# Weed Spray



## Kingwilly (Aug 12, 2010)

I think this been asked before, but does anyone use a lawn service to fertilize their lawns? I stopped my service last year when I got my pup, but the dandelions are in full bloom and I am not sure what to do. I have about an acre to deal with and need some advice....

Thanks,

KW


----------



## mswhipple (Mar 7, 2011)

I have the same concerns! I live on a lake, and I have a great dog. Consequently, I've decided not to put anything poisonous on my lawn that could end up in the lake or in the dog. My real goal in life is to live in agreement with nature. I've just learned to appreciate the dandelions. If they hadn't received so much bad press over the years, they could be considered quite pretty! 

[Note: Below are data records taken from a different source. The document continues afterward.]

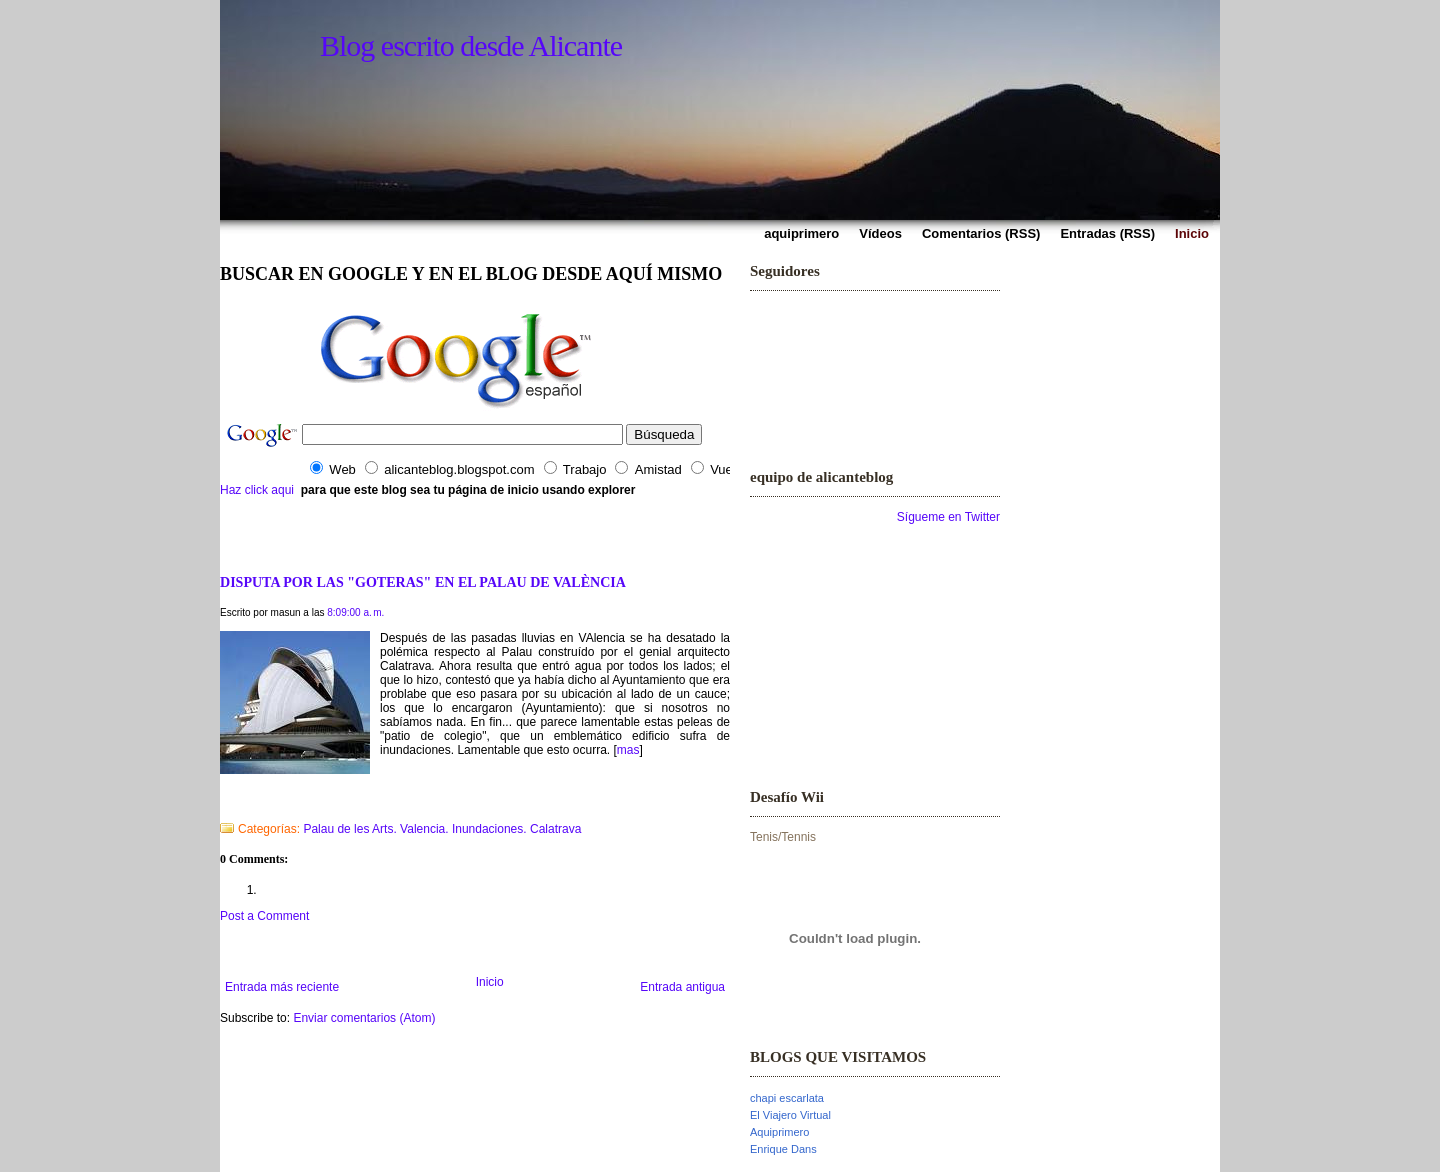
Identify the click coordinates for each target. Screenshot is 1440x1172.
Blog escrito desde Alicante (471, 45)
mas (628, 750)
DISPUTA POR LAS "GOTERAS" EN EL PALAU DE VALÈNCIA (423, 582)
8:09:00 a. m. (355, 612)
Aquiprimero (779, 1132)
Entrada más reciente (282, 987)
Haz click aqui (257, 490)
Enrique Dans (783, 1149)
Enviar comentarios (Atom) (364, 1018)
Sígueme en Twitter (948, 517)
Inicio (490, 982)
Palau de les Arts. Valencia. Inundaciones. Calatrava (442, 829)
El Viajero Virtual (790, 1115)
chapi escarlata (787, 1098)
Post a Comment (264, 916)
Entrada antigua (682, 987)
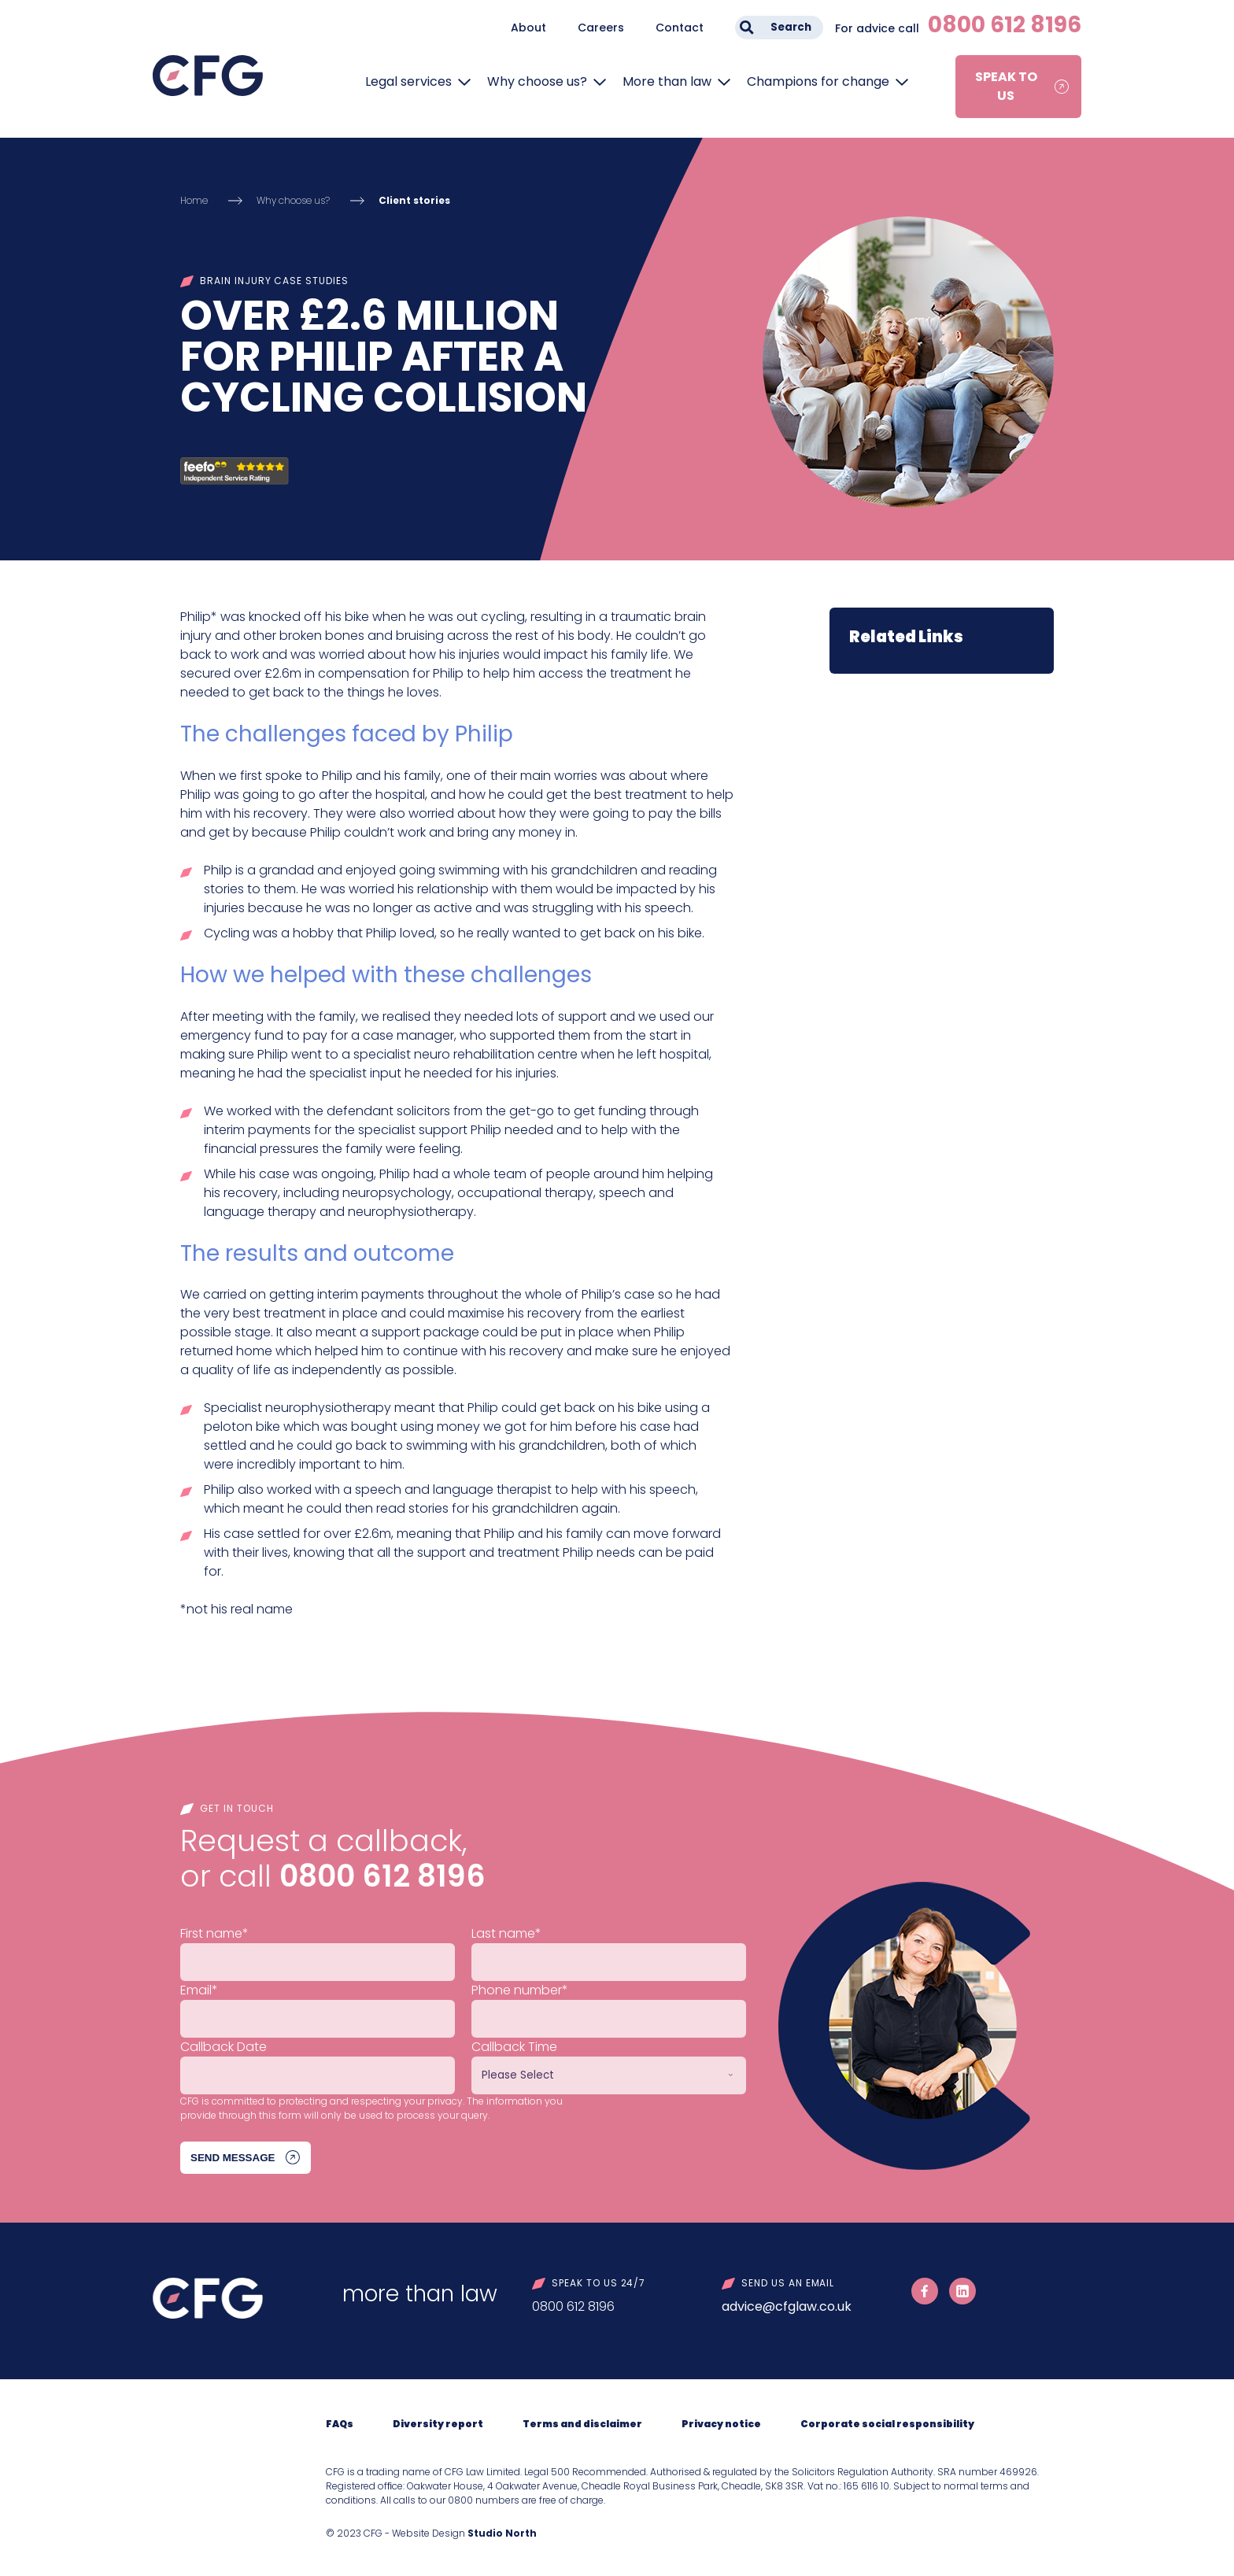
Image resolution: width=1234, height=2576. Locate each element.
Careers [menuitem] (601, 27)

I don't use fertilizer on my lawn, either. It would just end up fertilizing the lake weeds. Amazingly, my lawn turns green every Spring!


----------



## Linescreamer (Sep 28, 2010)

Once bloomed it's too late. You can use the "halts" products and they will stop the crab grass (dandelions) and other weeds before they germinate. The only other way I know is to dig out the roots by hand. They have very deep roots but it can be done. There is also a weed killer spray that you can use but much harder to control them with the spray. I wouldn't let the dog on the lawn until after a good rain. I used the Lesco fertilizer with Halts this year and it does have less nitrogen. It has worked out well and less expensive then the Scotts turf builder product.


----------



## Sahara (Mar 22, 2009)

You might try the vinegar method. I have seen this posted on multiple websites and most show good results. It can kill grass though and other plants so be careful. There is also a place near where I live that sells organic and kid/pet safe products for use on lawns. You might try a google search and see if you can find something like this near where you live.


----------